I didn’t care how fast he was, his inferior preparation would keep him from beating me to the lower depths without learning to fucking fly. Which, come to think of it, I was only mostly sure he couldn’t do. I let myself fall farther with each jump, the rope sawing at my skin as it ran between my fingers.

I ran out of rope and, after a quick glance down, let myself plummet the last twenty feet down. Falls weren’t nearly as dangerous without the massive weight of a human driving you downwards, something many a goblin had used to their advantage while scampering over the rooftops and stealing humans blind.

I hit the ground running, or hit the trees climbing rather. I’d made too much noise coming down, and I couldn’t afford to attract undue attention. If I was going to live long down here I was going to do it as a goblin, not a human. No picking fights. For all his talk of excelling and conquering adventurers like Garrett ended up dead more often than not. I had no interest in joining them.

This layer of the dungeon wasn’t completely different from the first. Honestly, it was kinda surprising to see such a large gap between them, but who was I to question nature? Maybe it was some magic bullshit, the mana certainly seemed denser down here.

My skin crawled, a foreign tendril worming its way through my mind like a eel beneath the sea, and I’m talking one of those freaky electric ones here.

I froze, ears scanning across every dimension, searching for some sign of an enemy I could evade or kill. Nothing. Fuck. Of course a telepathic attacker would take pains to make no sound, and I wasn’t about to locate them by sight. With the state my eyes were in I was lucky I’d been able to find the tree in this light, let alone anything that was actually trying to hide. I swear, if the venom damage to my eyes was any worse my vision would be downright human.

Except I could see, increasingly well as the shadows stretched further and further. Shit. I turned, dreading what I was about to see, but already knowing I couldn’t afford to not confirm it.

From halfway down one of the titanic trees a light shone out into the darkness, held aloft by a dim silhouette of a man. But hell, it wasn’t like I needed to see him to know who it was.

Garrett.

I did what any good goblin would do when confronted with an adventurer waving around an unknown magical artifact. I turned and ran. The intrusion deepened, spreading like a wave of spilt oil over clean water. I gritted my teeth in impotent fury, accomplishing little more than cutting the edges of my mouth on the thorn-bladed club I was carrying in my mouth.

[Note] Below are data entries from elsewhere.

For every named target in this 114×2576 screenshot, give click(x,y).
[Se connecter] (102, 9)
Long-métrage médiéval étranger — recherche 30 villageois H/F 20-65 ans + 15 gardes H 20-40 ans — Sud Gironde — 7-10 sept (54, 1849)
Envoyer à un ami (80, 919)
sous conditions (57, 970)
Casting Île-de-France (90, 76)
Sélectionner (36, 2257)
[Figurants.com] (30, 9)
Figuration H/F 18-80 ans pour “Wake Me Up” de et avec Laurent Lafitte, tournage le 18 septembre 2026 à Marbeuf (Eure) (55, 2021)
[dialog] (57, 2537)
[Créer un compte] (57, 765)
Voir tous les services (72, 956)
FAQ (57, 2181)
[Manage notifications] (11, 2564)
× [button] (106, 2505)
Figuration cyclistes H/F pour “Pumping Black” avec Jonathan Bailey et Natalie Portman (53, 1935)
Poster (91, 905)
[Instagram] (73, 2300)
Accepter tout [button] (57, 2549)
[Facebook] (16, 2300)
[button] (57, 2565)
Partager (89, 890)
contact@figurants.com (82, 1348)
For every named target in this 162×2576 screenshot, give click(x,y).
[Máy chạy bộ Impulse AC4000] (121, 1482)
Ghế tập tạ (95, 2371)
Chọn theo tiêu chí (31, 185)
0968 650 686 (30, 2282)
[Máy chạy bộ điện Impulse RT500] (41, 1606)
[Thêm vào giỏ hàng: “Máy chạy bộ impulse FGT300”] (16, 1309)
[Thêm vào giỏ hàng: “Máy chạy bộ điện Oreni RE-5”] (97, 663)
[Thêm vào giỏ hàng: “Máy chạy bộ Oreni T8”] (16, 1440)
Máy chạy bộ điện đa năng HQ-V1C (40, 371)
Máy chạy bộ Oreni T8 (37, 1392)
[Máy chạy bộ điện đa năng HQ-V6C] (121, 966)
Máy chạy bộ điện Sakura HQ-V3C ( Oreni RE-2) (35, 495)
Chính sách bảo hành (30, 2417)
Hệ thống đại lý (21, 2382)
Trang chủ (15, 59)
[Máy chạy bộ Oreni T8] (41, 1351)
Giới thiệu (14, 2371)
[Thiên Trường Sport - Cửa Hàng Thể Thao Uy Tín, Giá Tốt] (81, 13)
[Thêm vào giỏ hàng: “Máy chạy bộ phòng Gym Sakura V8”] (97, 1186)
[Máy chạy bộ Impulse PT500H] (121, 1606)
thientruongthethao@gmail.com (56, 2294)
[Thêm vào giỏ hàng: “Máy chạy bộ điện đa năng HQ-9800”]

I went deeper, diving from the top of the canopy into the bramble, where thorns loomed on every side and any number of enemies could be hidden. Still, better them than Garrett. Whatever curse he was laying on me, I wanted no part of it. My only hope was going deeper, where the mana was thickest. I doubted that a curse would be as sensitive as a divination, but every little bit helped.

The foreign touch on my mind spread out, encircling my brain and cutting me off from the outside world. Everything around me dimmed in a way I couldn’t fully understand, losing what little color it had. Strange how you could not notice something until you lost it, but the second I was cut off from the subconscious magical awareness all beings possessed I felt my skin crawled.

I lashed out against the malevolent magic reflexively and broke through the spell’s edge. I took a deep breath, revelling in a feeling of freedom just as real as breaking the surface of the sea and taking in a lungful of fresh air. But that relief was short lived, as the magic slammed back around me and locked down, securing its grip.

NO. I would not be a slave again.

I slammed my will into the spell again, barely reaching through to connect myself to the outside world again. Thank bloody fuck. The spell attempted to cut me off again, but I latched onto the mana of the outside world and held on like my life depended on it.

The foreign mana around me flared and the world vanished into an all-consuming light.